===== Text under study =====

2. HOW TO GET DATA FIELD FROM READING THE DBF FILE
2.l. DBF File Structure of DBASE II
The DBF file of DBASE II/III consists of two blocks: the control section description field and the data field; next is the data section. In a DBF file of DBASE II, the control section is a fixed length structure of 512 bytes. The first 8 bytes are used for the file description; the other 504 bytes are used for the data field description. Each data field takes
16 bytes and thus a record can be defined at most of 32 data fields.
The end symbol of the data field description uses a retry character. Each
record of the data section is accessed in sequence with no separator character
between two records.
2.2. DBF File Structure of DBASE III
In a DBF file of DBASE III, the control section is a variable length structure of 128 data fields, but it is not the same as DBASE II. There is no reserved space for 128 data fields; only the space for the data field currently defined in the file is taken. This aspect of DBASE III is better than DBASE II.
The first 32 bytes of the DBF file are used for the file description, the others are used for data field descriptions and the data section. Each field description occupies 32 bytes, and can define at most 128 data fields. An end symbol of the data field description uses two characters - retry and check. Each header record of the data section uses a separator character as space.
2.3. Program Design
The DBF file structure of DBASE II/III includes the two blocks mentioned above. Random-file access is adopted when reading the DBF file and the length of the file buffer is defined as 1 record length of the DBF file. The general information retrieval software contains several items sometimes including abstract (more than 200 Chinese characters, or 400 bytes). However a character variable in BASIC contains at most 255 bytes. In order to satisfy the needs to a greater extent, the file buffer is designed using five character variables to average out records. The flow chart is shown in figure 3.
3. ISO 2709 FORMAT CONVERSION
The file record of the ISO 2709 formal includes three logic sections: the header section, direct section, and data section. Access is in sequence and and the sections are of variable length, with a segment length of 80 bytes and an end mark to a record.
3.1. Header Section
ISO 2709 format file's header section is a fixed length of 24 bytes (figure 4).

===== Records provided =====

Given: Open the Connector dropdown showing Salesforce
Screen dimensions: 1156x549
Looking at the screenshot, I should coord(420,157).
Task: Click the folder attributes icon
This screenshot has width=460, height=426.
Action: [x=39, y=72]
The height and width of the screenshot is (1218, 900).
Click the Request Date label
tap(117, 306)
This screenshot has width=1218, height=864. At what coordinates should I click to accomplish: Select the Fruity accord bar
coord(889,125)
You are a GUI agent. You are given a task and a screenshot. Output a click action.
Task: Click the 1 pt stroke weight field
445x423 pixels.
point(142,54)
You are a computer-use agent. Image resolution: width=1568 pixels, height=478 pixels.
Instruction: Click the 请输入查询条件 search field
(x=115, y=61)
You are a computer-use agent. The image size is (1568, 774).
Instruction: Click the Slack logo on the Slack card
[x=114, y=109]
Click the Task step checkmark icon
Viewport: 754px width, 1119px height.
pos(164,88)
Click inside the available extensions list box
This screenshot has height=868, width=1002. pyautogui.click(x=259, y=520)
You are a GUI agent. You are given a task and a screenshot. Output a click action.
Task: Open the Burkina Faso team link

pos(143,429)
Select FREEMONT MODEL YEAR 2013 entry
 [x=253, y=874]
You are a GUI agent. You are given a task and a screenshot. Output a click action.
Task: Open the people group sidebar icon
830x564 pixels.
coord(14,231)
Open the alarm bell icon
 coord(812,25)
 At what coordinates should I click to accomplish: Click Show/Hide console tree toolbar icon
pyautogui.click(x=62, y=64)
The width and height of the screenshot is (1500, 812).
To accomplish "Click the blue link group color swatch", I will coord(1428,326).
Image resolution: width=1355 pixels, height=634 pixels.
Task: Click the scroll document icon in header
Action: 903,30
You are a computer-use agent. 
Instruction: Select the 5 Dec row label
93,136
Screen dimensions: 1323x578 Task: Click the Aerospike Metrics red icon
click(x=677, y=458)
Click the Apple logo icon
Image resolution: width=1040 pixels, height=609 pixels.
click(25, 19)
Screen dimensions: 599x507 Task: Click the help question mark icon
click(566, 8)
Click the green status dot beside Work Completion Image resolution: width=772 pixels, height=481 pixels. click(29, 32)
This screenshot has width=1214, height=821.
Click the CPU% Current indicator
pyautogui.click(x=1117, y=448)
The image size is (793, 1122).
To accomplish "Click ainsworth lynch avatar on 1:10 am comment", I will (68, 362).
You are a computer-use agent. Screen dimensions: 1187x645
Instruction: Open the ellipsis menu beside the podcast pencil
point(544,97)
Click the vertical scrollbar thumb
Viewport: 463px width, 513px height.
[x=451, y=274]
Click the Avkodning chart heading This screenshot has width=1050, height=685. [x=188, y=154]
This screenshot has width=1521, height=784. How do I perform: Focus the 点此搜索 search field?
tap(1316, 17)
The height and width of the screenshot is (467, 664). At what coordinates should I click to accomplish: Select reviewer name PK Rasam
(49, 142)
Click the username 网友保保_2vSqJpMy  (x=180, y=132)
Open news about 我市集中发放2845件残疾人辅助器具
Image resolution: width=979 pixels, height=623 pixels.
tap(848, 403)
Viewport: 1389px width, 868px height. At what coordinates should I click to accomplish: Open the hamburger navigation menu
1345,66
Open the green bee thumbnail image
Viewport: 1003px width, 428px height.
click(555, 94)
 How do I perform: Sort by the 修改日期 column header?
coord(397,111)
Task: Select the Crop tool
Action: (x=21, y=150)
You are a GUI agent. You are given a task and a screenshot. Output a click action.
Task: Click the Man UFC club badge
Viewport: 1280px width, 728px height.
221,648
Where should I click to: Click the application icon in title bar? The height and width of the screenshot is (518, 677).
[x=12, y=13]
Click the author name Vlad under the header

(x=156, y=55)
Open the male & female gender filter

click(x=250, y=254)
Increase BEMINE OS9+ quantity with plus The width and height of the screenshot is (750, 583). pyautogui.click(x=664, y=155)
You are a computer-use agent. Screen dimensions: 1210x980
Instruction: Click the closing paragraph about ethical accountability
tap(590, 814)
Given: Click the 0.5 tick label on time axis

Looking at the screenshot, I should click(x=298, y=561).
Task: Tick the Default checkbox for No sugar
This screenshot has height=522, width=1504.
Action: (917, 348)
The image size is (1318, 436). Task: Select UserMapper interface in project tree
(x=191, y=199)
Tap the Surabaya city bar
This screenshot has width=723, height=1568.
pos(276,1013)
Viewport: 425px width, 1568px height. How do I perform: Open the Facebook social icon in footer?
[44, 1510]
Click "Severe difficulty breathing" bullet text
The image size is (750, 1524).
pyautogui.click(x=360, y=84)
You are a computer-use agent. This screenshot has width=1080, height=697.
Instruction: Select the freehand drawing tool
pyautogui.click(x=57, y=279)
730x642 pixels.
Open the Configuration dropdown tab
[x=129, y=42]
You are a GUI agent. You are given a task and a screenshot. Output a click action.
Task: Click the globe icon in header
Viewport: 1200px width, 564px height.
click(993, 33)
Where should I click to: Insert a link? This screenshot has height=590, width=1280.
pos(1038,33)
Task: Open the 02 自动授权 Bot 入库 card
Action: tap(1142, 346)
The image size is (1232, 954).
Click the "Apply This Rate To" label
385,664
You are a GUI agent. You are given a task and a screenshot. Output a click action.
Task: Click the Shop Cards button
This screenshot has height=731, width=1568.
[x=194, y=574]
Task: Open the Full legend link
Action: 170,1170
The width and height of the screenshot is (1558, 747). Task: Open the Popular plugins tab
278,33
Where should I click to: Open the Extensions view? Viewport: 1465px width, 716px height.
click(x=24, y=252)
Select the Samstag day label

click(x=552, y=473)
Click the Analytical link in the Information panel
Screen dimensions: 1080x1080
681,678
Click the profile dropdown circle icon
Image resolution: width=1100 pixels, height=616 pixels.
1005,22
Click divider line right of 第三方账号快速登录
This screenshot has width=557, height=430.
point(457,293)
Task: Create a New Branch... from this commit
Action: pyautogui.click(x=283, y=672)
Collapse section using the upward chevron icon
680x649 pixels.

=====

● **Using the information**
a - In the text on DBF files and ISO 2709, how many bytes long is the header section of an ISO 2709 format file?
b - Transcribe the passage of the text on DBF files and ISO 2709 that begins at the words "2.2. DBF File" and stops after the words "than DBASE II.".
c - Pick up the text on DBF files and ISO 2709 after its last sentence and keep writing.
The listing has no connection to the text on DBF files and ISO 2709.

● **Answers for each item**
a - 24 bytes, fixed length.

b -
2.2. DBF File Structure of DBASE III
In a DBF file of DBASE III, the control section is a variable length structure of 128 data fields, but it is not the same as DBASE II. There is no reserved space for 128 data fields; only the space for the data field currently defined in the file is taken. This aspect of DBASE III is better than DBASE II.

c -
3.2. Directory Section
The Directory section consists of items which are fixed length and in
variable number. The directory section contains a field description, length
and location of the variable length field.
3.3. Variable Length Data Field
In the data section of the ISO 2709 format file, all the data is variable length. Each data field has a corresponding directory item in the directory section. According to the input field description, you can get the location of the data field from indexing the directory item. The data field is separated by a character and a record end mark has a terminal character.
3.4. Conversion Principle
In the ISO 2709 format file, duplicate fields are processed by inputting the same field description. In the conversion program, each field can have five subfields. The delimiter is defined in the sequence of ^a,^b,^c,^d,^e in the conversion software. The data field is obtained from the subfield's series number accessed in the current field; then it is connected to the corresponding field and subfield. The flow chart is shown in figure 6.
4. EXAMPLE
The software has successfully converted OHSW,0BF (Occupational Health and Safety) created by DBASE III into ISO 2709 format file. The record length of OHSW,DBF is 308 bytes, for all 2052 records - a total of more than 620 KB. Conversion time is only half an hour. The converted data file can be loaded in Micro CDS/ISIS.
The information from the database created by DBASE II/III is displayed on the computer screen automatically, thus users can operate the conversion software conveniently and succinctly.
With the extension and diversification of the computer applications in medical informatics it becomes even more important for all library and information workers to adopt a standard software to build up their own databases. The conversion software described here has been warmly praised as a valuable tool to assist standard software.